Sonoma County to explore ballot measure to bolster mental health and homeless services
Sonoma County officials have begun exploring the possibility of crafting a ballot measure that would generate tax revenue for mental health and homeless services.
The move comes at a time when the county’s homeless population is again on the rise and as health services officials grapple with significant financial strains that federal and state funds can’t resolve.
“We know there is significant need and that need continues to outpace the funding available,” said Barbie Robinson, the county’s director of health services. “Our goal is to educate the community on what the need is and how to address that need. Part of the strategy is bringing in more revenue.”
The county’s Health Services Department is among the largest local government agencies, with an annual budget of $232 million. The division overseeing mental health and drug abuse treatment accounts for about 40 percent of the spending. Most of the division is funded through Medi-Cal, the state agency that oversees health benefits for low-income and disabled Californians.
Under Robinson’s tenure, which began in February 2017, budget shortfalls have been identified in the behavioral health division, stemming from what Robinson has said were years of inaccurate projections of the funding derived from Medi-Cal.
The longtime behavioral health director, Michael Kennedy, departed last year amid public reports of the budget woes and county wrangling over a set of resulting layoffs and program cuts.

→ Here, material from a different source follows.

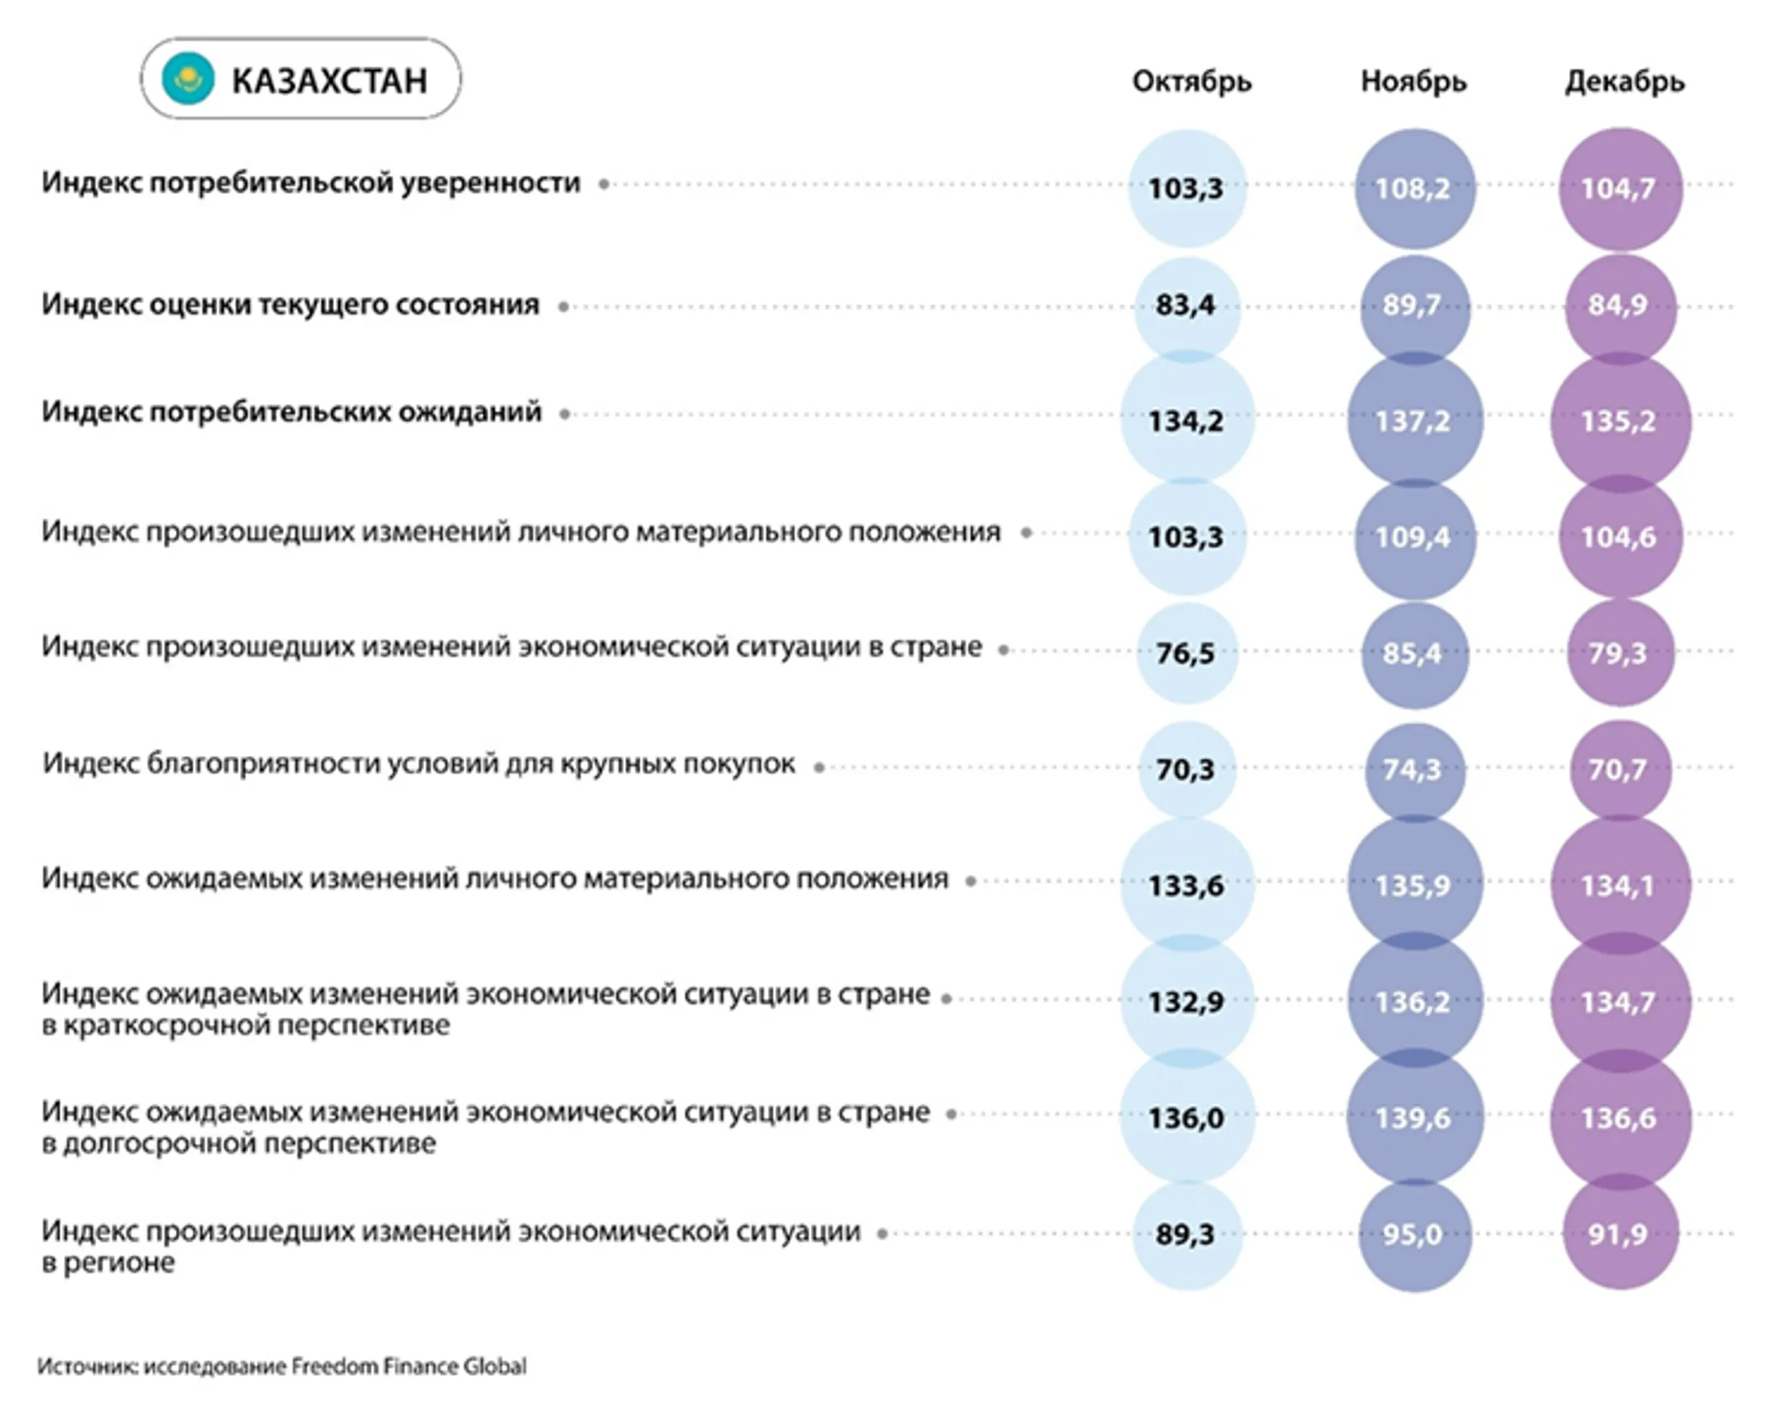Image resolution: width=1774 pixels, height=1408 pixels.
Task: Select the 79,3 December bubble
Action: click(x=1620, y=653)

Those reductions were mostly avoided as the Board of Supervisors this summer tapped nearly $17 million in one-time funding to backfill the budget hole over a two-year period.
At that time, the board also directed Robinson and officials at the county’s Community Development Commission to explore a possible ballot initiative that could stabilize funding in future years.
On Dec. 21, county officials published a request for proposals seeking a consultant to look at the feasibility of a ballot measure.
Robinson said she hopes to have a report ready by spring or summer on whether local voters would support a ballot measure for funding mental health and homeless services.
Supervisor Shirlee Zane, speaking from North Carolina, where she’s visiting family, said she is well aware of the possibility that a number of county residents have grown wary of ballot initiatives seeking new revenue, including tax and bond measures. Since the early 1990s, voters have passed countywide sales tax increases to support open space and farmland preservation, the SMART rail system, the library system and, most recently, park development and maintenance.
But Zane said early investments in mental health and drug abuse treatment can curb the far greater expense of treating afflicted individuals when they are sicker and wind up in jail or local hospitals.
She said 70 percent of people in jail have some sort of mental health issue.
“Right now, people who are mentally ill, if they don’t have sufficient care, end up homeless or end up in jail or in the hospital emergency rooms,” she said.
A ballot measure would potentially improve behavioral health and homeless services programs, treatment and facilities. The objectives, according to the county’s solicitation include: collaboration and partnership with stakeholders; public opinion polling and polling analysis; community outreach and education; feasibility analyses of ballot measure options and a spending plan.